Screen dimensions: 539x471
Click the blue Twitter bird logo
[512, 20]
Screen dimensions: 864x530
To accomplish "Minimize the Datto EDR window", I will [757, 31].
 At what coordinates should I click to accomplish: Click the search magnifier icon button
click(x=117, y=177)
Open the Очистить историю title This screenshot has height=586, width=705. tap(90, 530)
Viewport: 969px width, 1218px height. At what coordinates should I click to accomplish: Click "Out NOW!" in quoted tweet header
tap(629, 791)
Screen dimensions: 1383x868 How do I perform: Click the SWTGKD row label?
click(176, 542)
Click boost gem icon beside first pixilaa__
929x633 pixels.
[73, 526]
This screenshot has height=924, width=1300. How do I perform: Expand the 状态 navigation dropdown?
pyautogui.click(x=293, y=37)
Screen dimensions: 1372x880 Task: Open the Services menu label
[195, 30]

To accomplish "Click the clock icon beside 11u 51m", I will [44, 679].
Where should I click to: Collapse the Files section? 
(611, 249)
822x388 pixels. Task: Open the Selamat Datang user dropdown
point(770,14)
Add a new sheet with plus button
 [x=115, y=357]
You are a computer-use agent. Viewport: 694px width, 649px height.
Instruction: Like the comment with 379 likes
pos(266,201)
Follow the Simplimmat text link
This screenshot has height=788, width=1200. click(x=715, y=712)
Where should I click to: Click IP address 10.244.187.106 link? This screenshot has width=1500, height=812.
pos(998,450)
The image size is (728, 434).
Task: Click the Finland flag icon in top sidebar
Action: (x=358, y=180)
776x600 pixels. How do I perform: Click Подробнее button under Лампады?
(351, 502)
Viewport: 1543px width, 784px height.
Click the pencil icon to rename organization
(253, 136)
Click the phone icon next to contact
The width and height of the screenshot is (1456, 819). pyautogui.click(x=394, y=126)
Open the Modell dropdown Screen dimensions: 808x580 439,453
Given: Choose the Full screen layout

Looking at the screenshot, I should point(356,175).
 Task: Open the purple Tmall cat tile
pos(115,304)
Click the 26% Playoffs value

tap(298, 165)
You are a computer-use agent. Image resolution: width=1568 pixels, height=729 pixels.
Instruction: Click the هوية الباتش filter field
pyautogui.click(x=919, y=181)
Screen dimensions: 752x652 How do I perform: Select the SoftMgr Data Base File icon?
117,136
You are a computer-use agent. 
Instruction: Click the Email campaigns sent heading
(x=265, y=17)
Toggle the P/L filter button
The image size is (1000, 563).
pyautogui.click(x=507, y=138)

□ □ □

Every line with "agent" in it should be copied from the entries above.

Task solution:
You are a computer-use agent. Viewport: 694px width, 649px height.
You are a computer-use agent. Image resolution: width=1568 pixels, height=729 pixels.
You are a computer-use agent. 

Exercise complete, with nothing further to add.